Postscriptum
10 octobre 2011
Les hasards ont la vie dure. En lançant la mise en ligne de L’Abri des regards sur un coup de tête et sur un rythme choisi sans autre volonté que d’en rendre la lecture facile, je pensais me dégager de toute influence. Rien que des conditions pratiques : seulement quatre pages de manuscrit mis en ligne tous les jours paires, de quoi alimenter les lecteurs sans les essouffler. J’avais envie de le faire et de le faire comme ça, rien d’autre.
Pourtant, un simple calcul m’a vite montré que ce rythme de parution me conduirait droit jusqu’au 10 octobre. Le jour où mon père s’est suicidé. Et puis, un jour de curiosité, coup d’œil au calendrier : le 10 serait un lundi. Comme ce lundi 10 octobre 1994.
Les hasards ont la vie dure, et mon père aussi. Voici 17 ans jour pour jour, et probablement heure pour heure, il sautait d’un pont pour réussir son dernier vol libre. La nuit était tombée autour de 19h00, comme aujourd’hui. Les conditions météo étaient à peu près les mêmes, variables avec pluies. Je ne cherche pas de signe là où il n’y en a pas, mais en refaisant un bout de chemin avec lui lors de l’écriture de L’Abri des regards, j’ai appris à voir les traces qu’il a laissées, partout. Les quelque trois mois passés à alimenter ce feuilleton m’ont remis en mémoire tout ce que j’ai pu éprouver, avant sa mort comme après. En dépoussiérant son trajet, j’ai parfois un peu soulevé d’autres poussières. Le nuage n’est pas entièrement retombé, les cœurs ne sont pas encore apaisés.

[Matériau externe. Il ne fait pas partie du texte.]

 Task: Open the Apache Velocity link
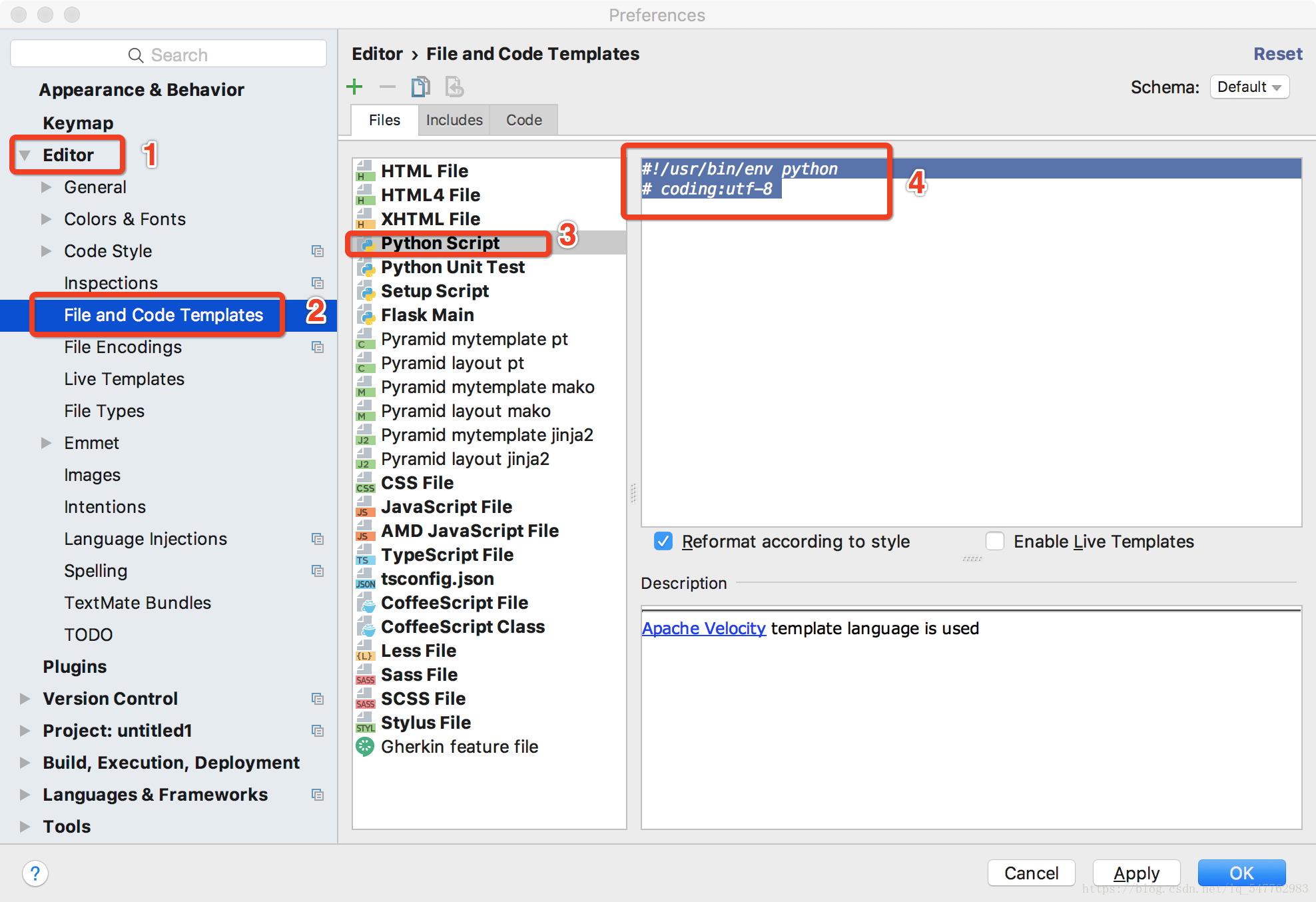point(703,628)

Pourquoi avoir remué tout cela ? Les lecteurs qui ont suivi ce feuilleton connaissent bien la réponse. Partout la poussière recouvre les histoires personnelles et familiales. Secouer le tapis n’est pas toujours facile et peut souvent faire éternuer. Pourtant, ce qui reste caché frappe bien plus sournoisement et, à la longue, bien plus fort que ce qui est mis à jour.
En partageant cela, en faisant résonner des émotions et des souvenirs chez des lecteurs qui n’ont rien à voir avec mon histoire, j’ai voulu faire un peu de lumière. Pas pour aveugler, ni pour guider, mais simplement pour qu’une partie de cette clarté partagée accompagne ceux qui voudraient aussi sortir du sombre. Leur montrer à nu qu’une dépression peut aussi être une chance.

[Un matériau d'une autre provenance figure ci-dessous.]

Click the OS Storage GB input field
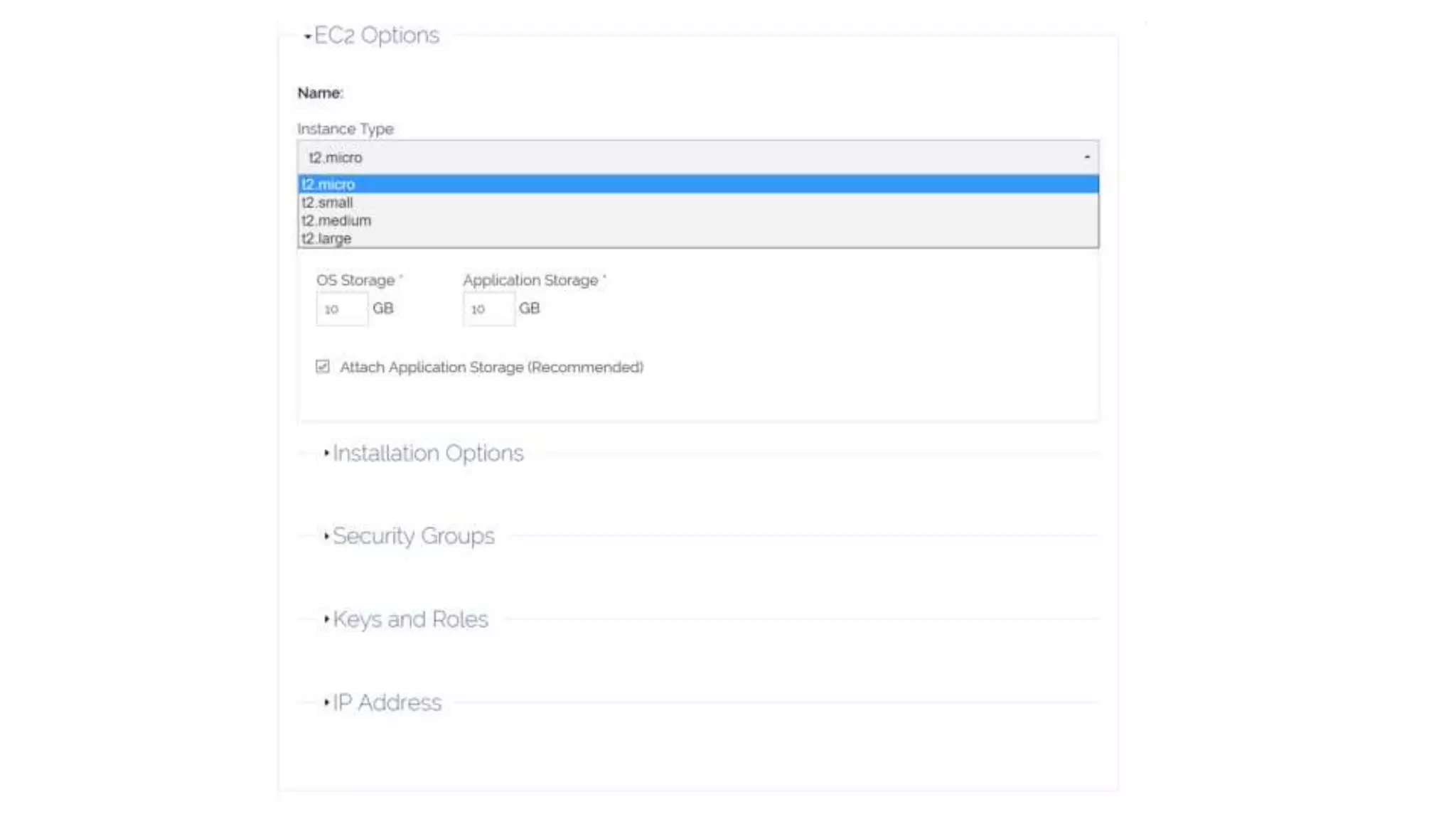 (341, 309)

Une chance, la dépression ? Oui, si l’on arrive à s’en saisir.
Une chance de modifier ce qui ne marche plus et débloquer ce qui bloque en cachette.

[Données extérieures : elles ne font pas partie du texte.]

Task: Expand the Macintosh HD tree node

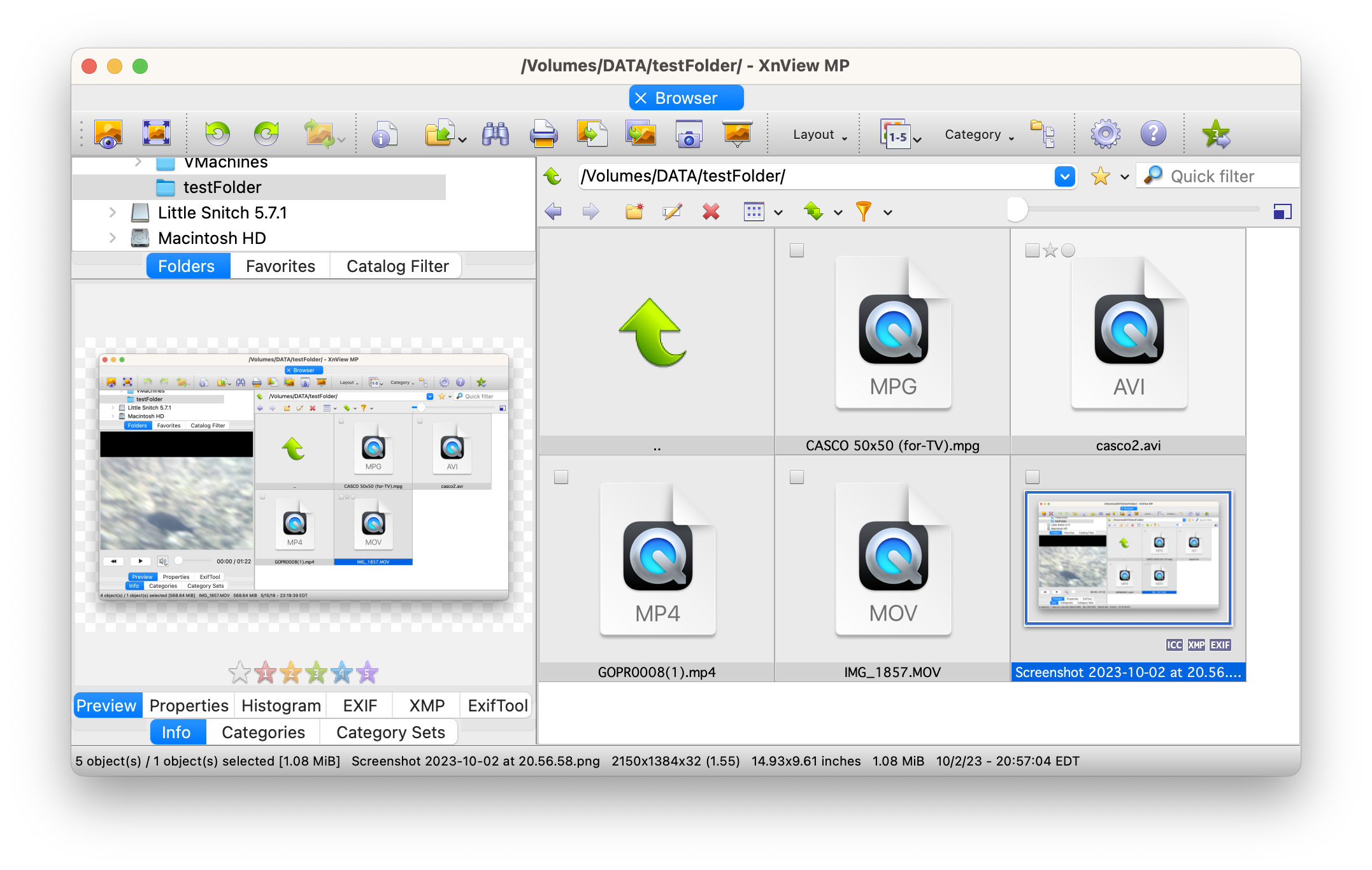Action: (113, 238)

Une chance de trouver sa vraie place, non dans les fausses obligations d’un temps qui fuit, mais dans le calme du présent permanent.
Une chance d’agir enfin sur la seule façon de changer le monde : modifier la perception qu’on en a.
Une chance de comprendre que rien n’est figé et qu’évoluer n’est même pas une nécessité : c’est un fait.
Une chance de faire un pas vers ce que l’on est vraiment pour s’engager dans la meilleure expression de soi-même.
Est-ce que le suicide de mon père a été la meilleure expression de lui-même ? Bien sûr ! Je peux regretter sa présence dans ma vie, mais certainement pas juger sa mort.
Ce 10 octobre n’est pas un anniversaire morbide, juste un présent à vivre avant qu’un autre jour se lève. Le passé n’est plus, le futur n’est pas encore, seul le présent est. Est-ce un hasard si « présent » et « cadeau » sont synonymes ?
Merci à tous les lecteurs du cadeau qu’ils m’ont fait. Je me suis senti à l’abri sous vos regards et en paix avec moi-même. Même ceux qui se sont élevés contre ce que je publiais m’ont aidé à mieux savoir d’où et de quoi je parlais. Aller vers soi est le premier pas pour aller vers l’autre : je commence juste à ne plus me tromper de « moi ». Ce chemin-là continue.